Hakim birikim stratejilerinin hem belirleyicisi hem de takipçisi olan OYAK, 1960 ve 70’ler boyunca, ithal ikameci strateji doğrultusunda korunaklı iç piyasalara yüksek fiyatla yapılan satışlar sayesinde yüksek karlar elde etmiştir. 1980 ve 90’larda ise neo-liberal politikalar doğrultusunda birikim stratejisi güden kurum, özelleştirmeler (çimento, bankacılık) ve finansal yatırımlar üzerinden büyümeye devam etmiştir. 1990’lardan itibaren ekonominin mali sermaye birikimi döngüsüne sıkıştırılması ile derinliği gittikçe artan 1994, 1999 ve 2001 krizlerinin bedeli çalışan kesimlere ve küçük esnafa fatura edilirken, diğer büyük sermaye grupları gibi OYAK da, sırasıyla devlete TL üzerinden yüksek faizli borç verme ve dolara yatırım yapma yollarıyla büyümeye devam etmiştir.(3)
“Kriz varsa fırsat vardır”
Artan üye sayısı ve sürekli taze para girişleri özellikle kriz dönemlerinde, OYAK’ın fırsatlardan daha iyi yararlanmasına ve bu dönemlerde daha hızlı büyümesine yardımcı olmuştur.
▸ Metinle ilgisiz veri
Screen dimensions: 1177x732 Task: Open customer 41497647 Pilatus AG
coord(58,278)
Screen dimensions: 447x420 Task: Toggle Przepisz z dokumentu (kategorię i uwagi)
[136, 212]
OYAK’ın bu fırsatçılığının en önemli göstergesi 2001 krizinde gösterdiği büyümedir. 2001 krizinde büyük tekellerin önemli bir kısmı yılı zararla kapatırken ve tüm sektörlerde daralma yaşanırken OYAK 600 trilyon üzerinde net kar elde etti.
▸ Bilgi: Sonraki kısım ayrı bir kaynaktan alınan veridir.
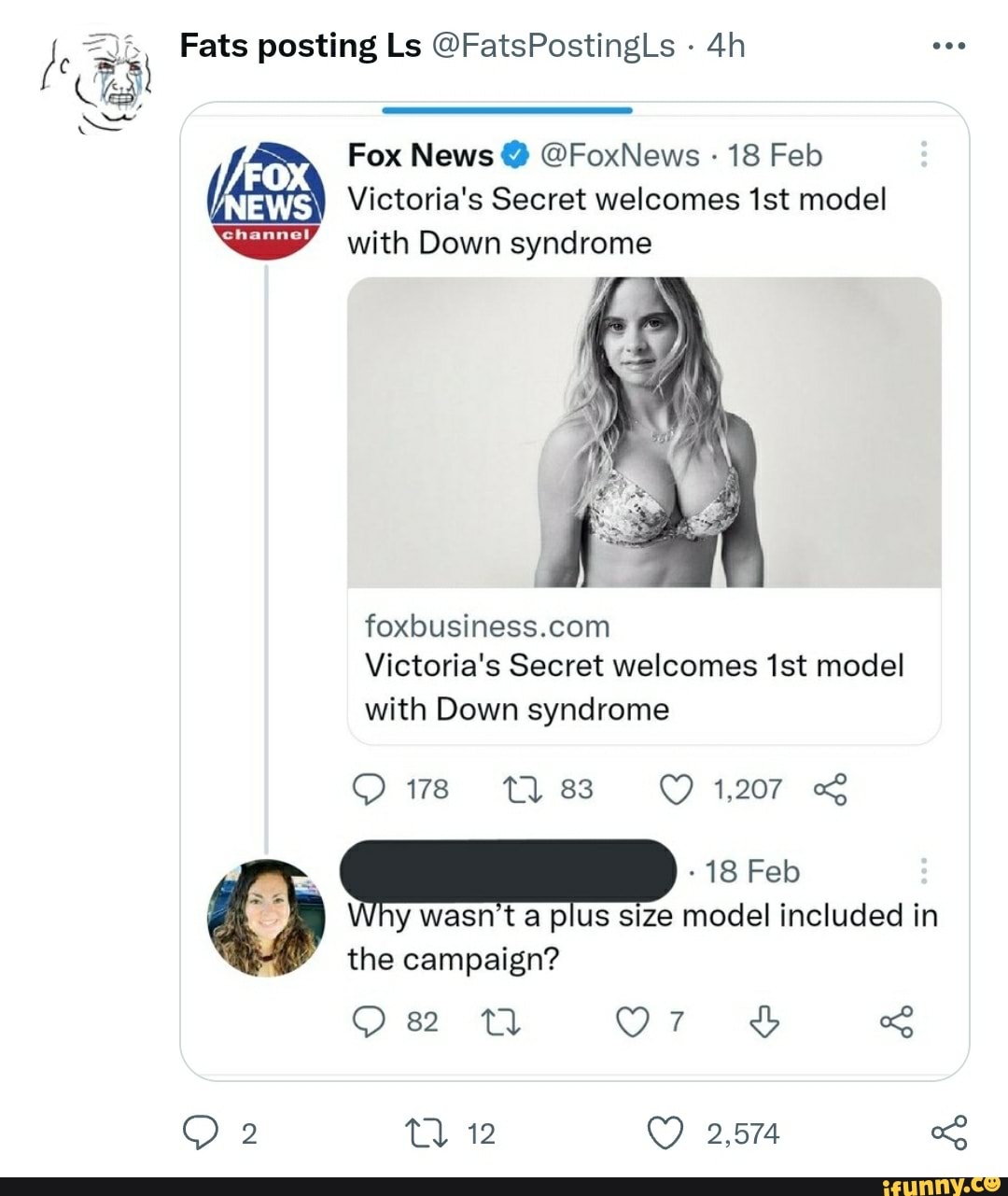
Task: Click the iFunny logo in the corner
Action: tap(943, 1184)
2001 krizinde onlarca banka batarken, ciddi mali sıkıntı içinde olmasına karşın devlet Oyakbank’a dokunmadı. OYAK’a ait bu banka devletin bu sıcak koruması altında batmaktan kurtulmakla kalmadı diğer rakiplerini yutarak finans sektöründe de tekelci büyümesini sürdürdü. Askeri prensipleri ilke edinen OYAK’ın genel müdürü bu durumu veciz biçimde ifade etmektedir: “kriz varsa fırsat vardır”! Gerçekten de OYAK yaşanan krizi bir fırsata dönüştürdü; Bank Kapital, Egebank, Yaşarbank, Yurtbank ve Ulusal Bank Sümerbank bünyesinde birleştirilerek OYAK’a devredildi. Bu devir işleminin ardından, o güne kadar 12 şubesi olan Oyakbank’ın şube sayısı 300’e çıktı. Bunun yanı sıra tüm subay, astsubay ve yedek subay maaşlarının sadece bu bankaya yatırılmasıyla, Oyakbank’a ordu eliyle muazzam bir ek kaynak yaratıldı.(4)
Bugün OYAK Holding, taşımacılık, otomotiv, çimento, beton, inşaat, kağıt ve ambalaj, finans ve sigortacılık, gıda, pazarlama, turizm, dış ticaret, güvenlik, enerji, bilişim, çelik, ilaç, kimya ve lastik sektörlerinde faaliyet gösteren 40’ı aşkın şirkete sahiptir. Ayrıca OYAK, Almanya, Rusya, Fransa, Romanya, Azerbaycan, Bulgaristan ve Irak’ta yatırımlarda bulunarak ve ABD’li ve Avrupalı emperyalist tekellerle ortaklık kurarak uluslararası sermayenin organik bir parçası haline gelmiştir.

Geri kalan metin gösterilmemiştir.